That all is a problem because, absent changes to entitlement programs, the United States is on a totally unsustainable path. The U.S. government has racked up $12 trillion in public debt, nearly three-quarters of gross domestic product., yet that massive sum pales in comparison to the costs of the federal government’s unpaid promises.
Although these future commitments are not scored by the CBO, this off-the-books “fiscal gap” is real, and economists and lawmakers of all stripes are coming to recognize the need for some honest accounting of it. A recent paper by Boston University economist Laurence Kotlikoff for the Mercatus Center argues it adds up to $205 trillion over an infinite time horizon. That number varies fairly widely from year to year, based on changes to our fiscal policy. Kotlikoff had an even higher number last year, before the fiscal-cliff deal raised some taxes permanently. Here’s how they’ve varied over time:
Because of differences in projections and methodology, estimates of future obligations vary widely: Former SEC chairman Chris Cox and former House Ways and Means Committee chairman Bill Archer estimated that the U.S. faces an $86.8 trillion gap, Cato Institute economist Jagadeesh Gokhale found it to be $54.4 trillion, economist James D. Hamilton of the University of California, San Diego, finds a $70.1 trillion gap.
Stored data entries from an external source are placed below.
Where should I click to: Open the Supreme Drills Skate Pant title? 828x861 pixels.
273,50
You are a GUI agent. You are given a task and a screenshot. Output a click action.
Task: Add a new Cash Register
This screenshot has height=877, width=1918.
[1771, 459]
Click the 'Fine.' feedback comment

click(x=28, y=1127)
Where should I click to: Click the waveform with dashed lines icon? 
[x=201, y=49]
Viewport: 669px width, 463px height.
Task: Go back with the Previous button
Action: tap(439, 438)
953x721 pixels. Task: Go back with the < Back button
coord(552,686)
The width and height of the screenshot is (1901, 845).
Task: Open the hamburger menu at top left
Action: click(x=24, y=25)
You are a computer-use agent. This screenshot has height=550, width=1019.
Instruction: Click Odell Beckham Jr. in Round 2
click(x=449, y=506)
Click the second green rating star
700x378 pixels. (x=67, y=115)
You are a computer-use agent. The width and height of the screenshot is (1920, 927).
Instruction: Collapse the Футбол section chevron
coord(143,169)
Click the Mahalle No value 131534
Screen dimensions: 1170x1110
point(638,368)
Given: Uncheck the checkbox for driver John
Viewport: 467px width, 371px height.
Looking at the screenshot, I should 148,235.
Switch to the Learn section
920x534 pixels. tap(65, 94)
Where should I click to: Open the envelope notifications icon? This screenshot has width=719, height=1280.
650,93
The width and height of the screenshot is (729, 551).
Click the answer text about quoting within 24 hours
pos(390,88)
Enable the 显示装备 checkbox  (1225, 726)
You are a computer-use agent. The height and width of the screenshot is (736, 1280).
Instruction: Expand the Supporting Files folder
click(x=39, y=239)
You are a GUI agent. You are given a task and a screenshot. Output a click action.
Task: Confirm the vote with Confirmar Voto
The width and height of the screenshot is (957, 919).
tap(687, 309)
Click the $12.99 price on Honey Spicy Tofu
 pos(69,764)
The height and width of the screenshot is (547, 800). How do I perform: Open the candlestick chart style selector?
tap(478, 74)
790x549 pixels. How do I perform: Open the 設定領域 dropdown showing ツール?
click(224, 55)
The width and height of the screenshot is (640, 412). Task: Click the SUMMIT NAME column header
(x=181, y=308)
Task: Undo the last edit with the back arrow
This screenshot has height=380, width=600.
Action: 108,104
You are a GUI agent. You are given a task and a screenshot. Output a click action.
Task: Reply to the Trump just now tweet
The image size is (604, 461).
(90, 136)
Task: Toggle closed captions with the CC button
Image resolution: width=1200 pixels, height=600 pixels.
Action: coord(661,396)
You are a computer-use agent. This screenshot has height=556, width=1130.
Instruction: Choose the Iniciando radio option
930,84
But whatever number you pick, our fiscal gap is much bigger than our official debt figure suggests, and it would be nice if conservatives in Congress were serious and willing to do something about it soon.
Again, I could be reading too much into this, but it seems that caving on the small sequester cuts doesn’t suggest a willingness to address the country’s much bigger challenges, but let’s hope I’m wrong.
The Kotlikoff paper is here.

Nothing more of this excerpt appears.